WHAT IS EXPECTED: Update the neurologist-visit post from "I always felt" to "experiences with LDN).", swapping "October" for "November".

DOCUMENT SEGMENT:
[Start of section]

I always felt that I am lucky that my neuro and GP are more open-minded than the average medical professional... and my meeting with my neuro today reinforced that feeling. Some of the things that I learned (or sometimes only felt was implied - I don't want to put her at odds with colleagues who are MS "experts"):
1. I am one of four "liberati" she has as patients.
2. In her assessment of my condition, she notices that I have had some improvements in my symptoms. This is the first time that this has happened since I was diagnosed in 2004.
3. She agrees that, given the results of the long-term studies regarding CRAB drugs and my slightly elevated liver enzymes, I should stop taking Betaseron.
4. When she goes to Europe in October for a conference, she intends to get information from her colleagues regarding CCSVI, liberation (and also their experiences with LDN).
5. When she goes to Europe, she intends to set up a meeting with one of the Polish centres that are doing the liberation procedure.
6. With regard to things like LDN and CCSVI, it's not surprising that big research money is slow to come, because those aren't treatments that will produce profits for the biggest funders of medical research in North America, the drug companies.
7. Many neurologists are not against giving the CCSVI theory a good and fair investigation, but it is hard for an "ordinary" neuro to go up against (or even question) their colleagues who are the big-name MS neuros in Canada.
8. In New Brunswick, at least, open-minded neuros are quietly discussing the possibility of doing more regarding CCSVI (especially follow-up on "liberati") with interventional radiology and vascular specialists, but these others don't see that we have the technology or human resources in the province (except perhaps in Saint John) to do a credible job of that.
A really good meeting, and one that should give hope to others who have found their neuros less receptive, or at least openly so.

[End of section]

Stored data:
[Start of section]

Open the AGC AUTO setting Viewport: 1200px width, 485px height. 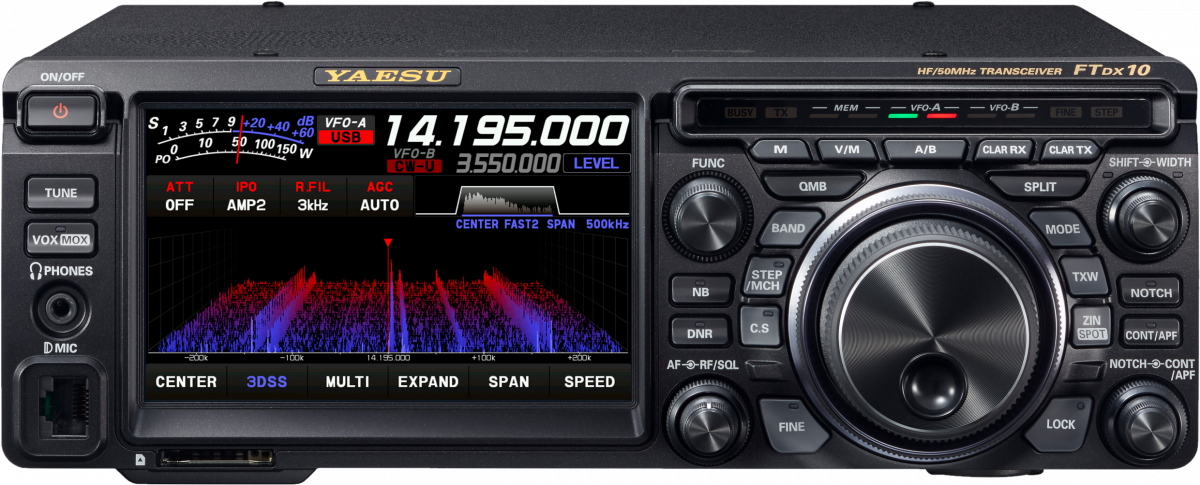(x=379, y=196)
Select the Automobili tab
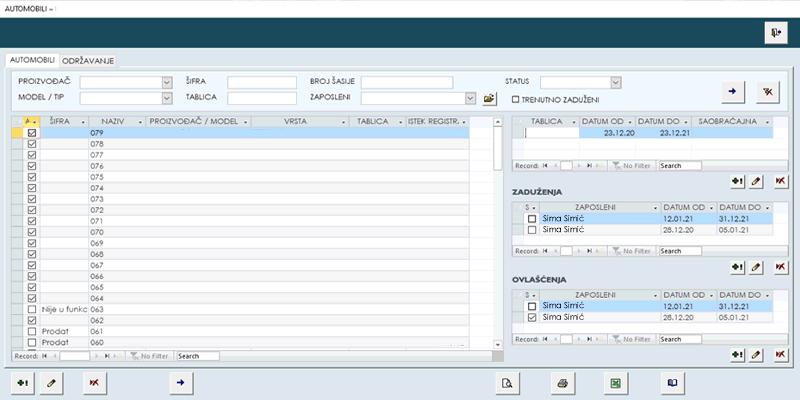 pyautogui.click(x=31, y=60)
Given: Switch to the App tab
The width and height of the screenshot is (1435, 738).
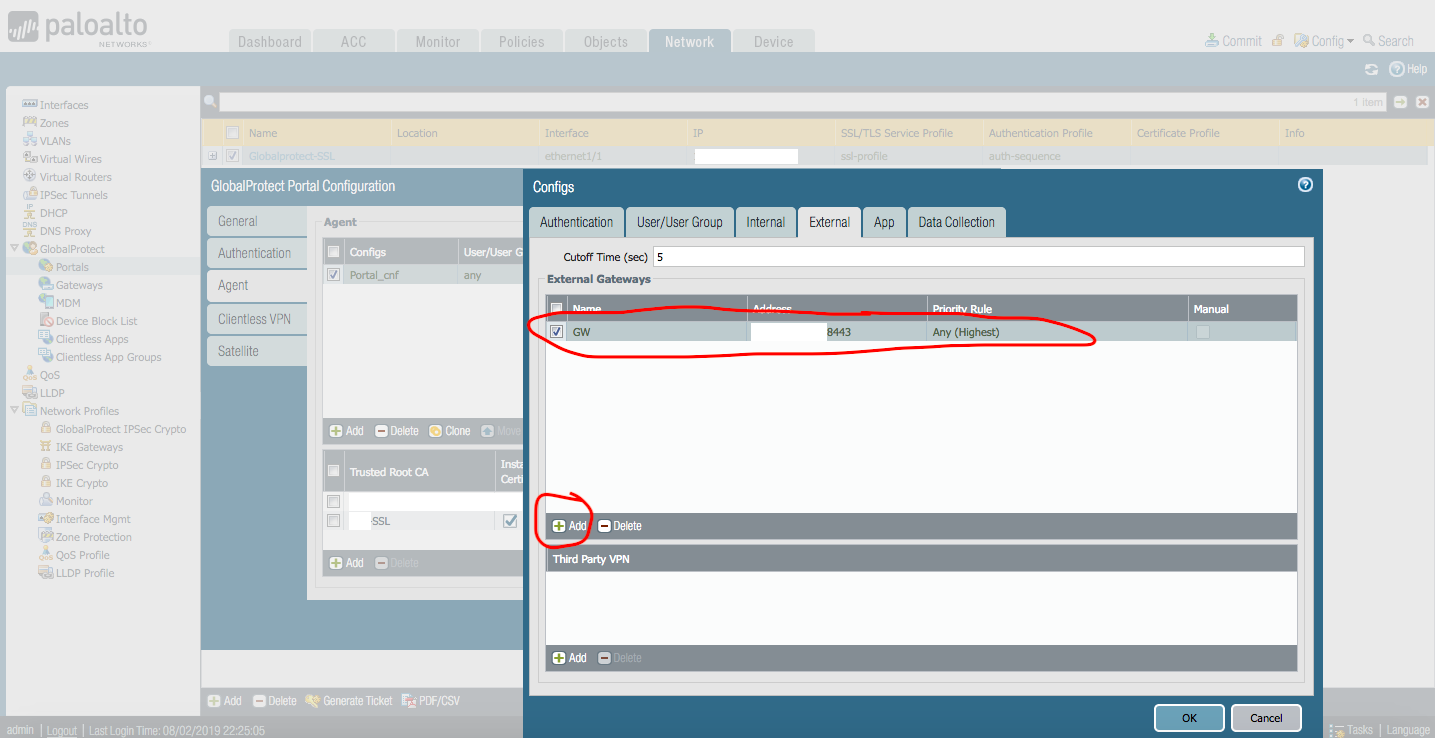Looking at the screenshot, I should pyautogui.click(x=884, y=222).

[End of section]

EXERCISE RESPONSE:
I always felt that I am lucky that my neuro and GP are more open-minded than the average medical professional... and my meeting with my neuro today reinforced that feeling. Some of the things that I learned (or sometimes only felt was implied - I don't want to put her at odds with colleagues who are MS "experts"):
1. I am one of four "liberati" she has as patients.
2. In her assessment of my condition, she notices that I have had some improvements in my symptoms. This is the first time that this has happened since I was diagnosed in 2004.
3. She agrees that, given the results of the long-term studies regarding CRAB drugs and my slightly elevated liver enzymes, I should stop taking Betaseron.
4. When she goes to Europe in November for a conference, she intends to get information from her colleagues regarding CCSVI, liberation (and also their experiences with LDN).